• Objetivo do exercício: Converta todos os dados abaixo em uma lista JSON de strings, com uma string para cada linha e sem incluir as linhas em branco.

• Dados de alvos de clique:
□ □ □ □ □ □ □
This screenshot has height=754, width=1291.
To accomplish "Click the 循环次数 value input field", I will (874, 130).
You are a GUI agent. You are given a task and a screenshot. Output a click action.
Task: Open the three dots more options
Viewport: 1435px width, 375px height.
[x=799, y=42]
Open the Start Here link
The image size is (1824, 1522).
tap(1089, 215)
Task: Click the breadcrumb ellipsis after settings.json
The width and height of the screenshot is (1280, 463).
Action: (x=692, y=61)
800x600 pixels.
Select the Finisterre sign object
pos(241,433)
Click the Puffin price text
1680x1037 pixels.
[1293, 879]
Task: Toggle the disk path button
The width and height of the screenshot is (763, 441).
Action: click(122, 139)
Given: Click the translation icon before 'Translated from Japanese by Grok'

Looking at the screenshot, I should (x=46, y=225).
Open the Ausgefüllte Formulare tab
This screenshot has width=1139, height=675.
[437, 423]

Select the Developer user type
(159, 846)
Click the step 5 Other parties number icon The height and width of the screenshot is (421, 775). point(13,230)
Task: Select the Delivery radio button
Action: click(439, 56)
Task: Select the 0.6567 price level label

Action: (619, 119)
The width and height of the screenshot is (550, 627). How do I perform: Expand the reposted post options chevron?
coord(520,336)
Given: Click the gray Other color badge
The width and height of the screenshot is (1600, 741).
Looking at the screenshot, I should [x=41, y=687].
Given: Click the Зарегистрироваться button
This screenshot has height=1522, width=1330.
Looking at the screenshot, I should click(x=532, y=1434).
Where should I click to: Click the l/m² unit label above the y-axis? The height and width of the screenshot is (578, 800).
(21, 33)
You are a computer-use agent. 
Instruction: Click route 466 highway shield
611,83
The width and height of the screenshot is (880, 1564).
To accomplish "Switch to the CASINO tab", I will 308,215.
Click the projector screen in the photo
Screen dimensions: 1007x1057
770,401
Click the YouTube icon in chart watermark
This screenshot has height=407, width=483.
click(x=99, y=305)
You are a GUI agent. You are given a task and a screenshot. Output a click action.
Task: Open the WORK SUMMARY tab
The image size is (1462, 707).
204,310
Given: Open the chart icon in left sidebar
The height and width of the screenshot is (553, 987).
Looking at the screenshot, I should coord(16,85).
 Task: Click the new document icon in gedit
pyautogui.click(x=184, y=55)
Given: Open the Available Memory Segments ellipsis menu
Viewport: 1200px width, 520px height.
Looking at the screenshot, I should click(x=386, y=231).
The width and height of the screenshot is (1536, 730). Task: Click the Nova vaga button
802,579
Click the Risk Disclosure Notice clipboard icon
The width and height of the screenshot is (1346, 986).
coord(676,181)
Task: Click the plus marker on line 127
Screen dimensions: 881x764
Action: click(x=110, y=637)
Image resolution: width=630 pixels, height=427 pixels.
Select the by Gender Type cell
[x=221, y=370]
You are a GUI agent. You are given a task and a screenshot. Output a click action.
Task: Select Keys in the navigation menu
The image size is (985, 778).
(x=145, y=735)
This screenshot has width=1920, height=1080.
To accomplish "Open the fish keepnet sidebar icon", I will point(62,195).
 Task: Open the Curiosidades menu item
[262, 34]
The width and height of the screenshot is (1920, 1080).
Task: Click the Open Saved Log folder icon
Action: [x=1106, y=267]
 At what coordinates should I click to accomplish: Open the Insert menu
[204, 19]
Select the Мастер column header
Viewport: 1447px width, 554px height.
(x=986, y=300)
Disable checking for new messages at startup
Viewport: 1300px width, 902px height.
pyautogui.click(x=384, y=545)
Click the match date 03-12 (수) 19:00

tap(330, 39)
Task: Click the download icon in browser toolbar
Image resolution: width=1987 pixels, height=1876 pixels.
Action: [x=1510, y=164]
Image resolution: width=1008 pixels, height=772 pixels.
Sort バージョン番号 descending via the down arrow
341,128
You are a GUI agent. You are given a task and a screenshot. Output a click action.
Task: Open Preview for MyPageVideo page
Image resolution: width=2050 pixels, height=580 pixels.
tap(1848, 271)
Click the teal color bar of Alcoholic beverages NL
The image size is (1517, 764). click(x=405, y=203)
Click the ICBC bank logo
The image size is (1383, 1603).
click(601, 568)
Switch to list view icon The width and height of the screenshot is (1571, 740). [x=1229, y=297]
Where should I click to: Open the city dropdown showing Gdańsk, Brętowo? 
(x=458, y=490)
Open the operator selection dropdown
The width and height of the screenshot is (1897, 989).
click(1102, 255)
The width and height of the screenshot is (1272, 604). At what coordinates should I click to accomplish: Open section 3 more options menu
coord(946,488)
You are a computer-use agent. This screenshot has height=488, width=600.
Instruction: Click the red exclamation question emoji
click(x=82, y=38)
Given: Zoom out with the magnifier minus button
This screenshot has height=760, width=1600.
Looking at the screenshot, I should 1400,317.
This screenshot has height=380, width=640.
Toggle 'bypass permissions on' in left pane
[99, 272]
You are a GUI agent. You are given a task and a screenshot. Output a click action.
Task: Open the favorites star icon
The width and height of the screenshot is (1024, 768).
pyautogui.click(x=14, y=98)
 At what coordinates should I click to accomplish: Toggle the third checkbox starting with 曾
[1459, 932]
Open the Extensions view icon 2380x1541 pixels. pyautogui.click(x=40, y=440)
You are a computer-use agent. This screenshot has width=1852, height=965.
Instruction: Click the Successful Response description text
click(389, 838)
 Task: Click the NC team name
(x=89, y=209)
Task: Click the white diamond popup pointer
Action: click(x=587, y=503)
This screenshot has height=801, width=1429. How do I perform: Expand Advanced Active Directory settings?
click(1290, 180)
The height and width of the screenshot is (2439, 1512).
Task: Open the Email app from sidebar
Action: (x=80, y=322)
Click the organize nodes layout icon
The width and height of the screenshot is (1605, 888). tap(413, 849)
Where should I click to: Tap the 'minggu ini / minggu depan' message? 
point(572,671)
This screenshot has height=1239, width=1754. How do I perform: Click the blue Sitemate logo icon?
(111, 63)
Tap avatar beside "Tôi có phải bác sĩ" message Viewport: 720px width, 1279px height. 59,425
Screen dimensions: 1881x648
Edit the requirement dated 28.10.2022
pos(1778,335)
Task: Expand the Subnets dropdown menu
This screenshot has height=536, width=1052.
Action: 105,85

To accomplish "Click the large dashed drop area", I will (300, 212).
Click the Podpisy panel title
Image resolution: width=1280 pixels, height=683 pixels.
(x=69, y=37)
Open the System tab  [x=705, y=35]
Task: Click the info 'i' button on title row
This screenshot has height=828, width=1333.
□ □ □ □ □ □ □
• A solução:
[
  "This screenshot has height=754, width=1291.",
  "To accomplish \"Click the 循环次数 value input field\", I will (874, 130).",
  "You are a GUI agent. You are given a task and a screenshot. Output a click action.",
  "Task: Open the three dots more options",
  "Viewport: 1435px width, 375px height.",
  "[x=799, y=42]",
  "Open the Start Here link",
  "The image size is (1824, 1522).",
  "tap(1089, 215)",
  "Task: Click the breadcrumb ellipsis after settings.json",
  "The width and height of the screenshot is (1280, 463).",
  "Action: (x=692, y=61)",
  "800x600 pixels.",
  "Select the Finisterre sign object",
  "pos(241,433)",
  "Click the Puffin price text",
  "1680x1037 pixels.",
  "[1293, 879]",
  "Task: Toggle the disk path button",
  "The width and height of the screenshot is (763, 441).",
  "Action: click(122, 139)",
  "Given: Click the translation icon before 'Translated from Japanese by Grok'",
  "Looking at the screenshot, I should (x=46, y=225).",
  "Open the Ausgefüllte Formulare tab",
  "This screenshot has width=1139, height=675.",
  "[437, 423]",
  "Select the Developer user type",
  "(159, 846)",
  "Click the step 5 Other parties number icon The height and width of the screenshot is (421, 775). point(13,230)",
  "Task: Select the Delivery radio button",
  "Action: click(439, 56)",
  "Task: Select the 0.6567 price level label",
  "Action: (619, 119)",
  "The width and height of the screenshot is (550, 627). How do I perform: Expand the reposted post options chevron?",
  "coord(520,336)",
  "Given: Click the gray Other color badge",
  "The width and height of the screenshot is (1600, 741).",
  "Looking at the screenshot, I should [x=41, y=687].",
  "Given: Click the Зарегистрироваться button",
  "This screenshot has height=1522, width=1330.",
  "Looking at the screenshot, I should click(x=532, y=1434).",
  "Where should I click to: Click the l/m² unit label above the y-axis? The height and width of the screenshot is (578, 800).",
  "(21, 33)",
  "You are a computer-use agent. ",
  "Instruction: Click route 466 highway shield",
  "611,83",
  "The width and height of the screenshot is (880, 1564).",
  "To accomplish \"Switch to the CASINO tab\", I will 308,215.",
  "Click the projector screen in the photo",
  "Screen dimensions: 1007x1057",
  "770,401",
  "Click the YouTube icon in chart watermark",
  "This screenshot has height=407, width=483.",
  "click(x=99, y=305)",
  "You are a GUI agent. You are given a task and a screenshot. Output a click action.",
  "Task: Open the WORK SUMMARY tab",
  "The image size is (1462, 707).",
  "204,310",
  "Given: Open the chart icon in left sidebar",
  "The height and width of the screenshot is (553, 987).",
  "Looking at the screenshot, I should coord(16,85).",
  " Task: Click the new document icon in gedit",
  "pyautogui.click(x=184, y=55)",
  "Given: Open the Available Memory Segments ellipsis menu",
  "Viewport: 1200px width, 520px height.",
  "Looking at the screenshot, I should click(x=386, y=231).",
  "The width and height of the screenshot is (1536, 730). Task: Click the Nova vaga button",
  "802,579",
  "Click the Risk Disclosure Notice clipboard icon",
  "The width and height of the screenshot is (1346, 986).",
  "coord(676,181)",
  "Task: Click the plus marker on line 127",
  "Screen dimensions: 881x764",
  "Action: click(x=110, y=637)",
  "Image resolution: width=630 pixels, height=427 pixels.",
  "Select the by Gender Type cell",
  "[x=221, y=370]",
  "You are a GUI agent. You are given a task and a screenshot. Output a click action.",
  "Task: Select Keys in the navigation menu",
  "The image size is (985, 778).",
  "(x=145, y=735)",
  "This screenshot has width=1920, height=1080.",
  "To accomplish \"Open the fish keepnet sidebar icon\", I will point(62,195).",
  " Task: Open the Curiosidades menu item",
  "[262, 34]",
  "The width and height of the screenshot is (1920, 1080).",
  "Task: Click the Open Saved Log folder icon",
  "Action: [x=1106, y=267]",
  " At what coordinates should I click to accomplish: Open the Insert menu",
  "[204, 19]",
  "Select the Мастер column header",
  "Viewport: 1447px width, 554px height.",
  "(x=986, y=300)",
  "Disable checking for new messages at startup",
  "Viewport: 1300px width, 902px height.",
  "pyautogui.click(x=384, y=545)",
  "Click the match date 03-12 (수) 19:00",
  "tap(330, 39)",
  "Task: Click the download icon in browser toolbar",
  "Image resolution: width=1987 pixels, height=1876 pixels.",
  "Action: [x=1510, y=164]",
  "Image resolution: width=1008 pixels, height=772 pixels.",
  "Sort バージョン番号 descending via the down arrow",
  "341,128",
  "You are a GUI agent. You are given a task and a screenshot. Output a click action.",
  "Task: Open Preview for MyPageVideo page",
  "Image resolution: width=2050 pixels, height=580 pixels.",
  "tap(1848, 271)",
  "Click the teal color bar of Alcoholic beverages NL",
  "The image size is (1517, 764). click(x=405, y=203)",
  "Click the ICBC bank logo",
  "The image size is (1383, 1603).",
  "click(601, 568)",
  "Switch to list view icon The width and height of the screenshot is (1571, 740). [x=1229, y=297]",
  "Where should I click to: Open the city dropdown showing Gdańsk, Brętowo? ",
  "(x=458, y=490)",
  "Open the operator selection dropdown",
  "The width and height of the screenshot is (1897, 989).",
  "click(1102, 255)",
  "The width and height of the screenshot is (1272, 604). At what coordinates should I click to accomplish: Open section 3 more options menu",
  "coord(946,488)",
  "You are a computer-use agent. This screenshot has height=488, width=600.",
  "Instruction: Click the red exclamation question emoji",
  "click(x=82, y=38)",
  "Given: Zoom out with the magnifier minus button",
  "This screenshot has height=760, width=1600.",
  "Looking at the screenshot, I should 1400,317.",
  "This screenshot has height=380, width=640.",
  "Toggle 'bypass permissions on' in left pane",
  "[99, 272]",
  "You are a GUI agent. You are given a task and a screenshot. Output a click action.",
  "Task: Open the favorites star icon",
  "The width and height of the screenshot is (1024, 768).",
  "pyautogui.click(x=14, y=98)",
  " At what coordinates should I click to accomplish: Toggle the third checkbox starting with 曾",
  "[1459, 932]",
  "Open the Extensions view icon 2380x1541 pixels. pyautogui.click(x=40, y=440)",
  "You are a computer-use agent. This screenshot has width=1852, height=965.",
  "Instruction: Click the Successful Response description text",
  "click(389, 838)",
  " Task: Click the NC team name",
  "(x=89, y=209)",
  "Task: Click the white diamond popup pointer",
  "Action: click(x=587, y=503)",
  "This screenshot has height=801, width=1429. How do I perform: Expand Advanced Active Directory settings?",
  "click(1290, 180)",
  "The height and width of the screenshot is (2439, 1512).",
  "Task: Open the Email app from sidebar",
  "Action: (x=80, y=322)",
  "Click the organize nodes layout icon",
  "The width and height of the screenshot is (1605, 888). tap(413, 849)",
  "Where should I click to: Tap the 'minggu ini / minggu depan' message? ",
  "point(572,671)",
  "This screenshot has height=1239, width=1754. How do I perform: Click the blue Sitemate logo icon?",
  "(111, 63)",
  "Tap avatar beside \"Tôi có phải bác sĩ\" message Viewport: 720px width, 1279px height. 59,425",
  "Screen dimensions: 1881x648",
  "Edit the requirement dated 28.10.2022",
  "pos(1778,335)",
  "Task: Expand the Subnets dropdown menu",
  "This screenshot has height=536, width=1052.",
  "Action: 105,85",
  "To accomplish \"Click the large dashed drop area\", I will (300, 212).",
  "Click the Podpisy panel title",
  "Image resolution: width=1280 pixels, height=683 pixels.",
  "(x=69, y=37)",
  "Open the System tab  [x=705, y=35]",
  "Task: Click the info 'i' button on title row",
  "This screenshot has height=828, width=1333."
]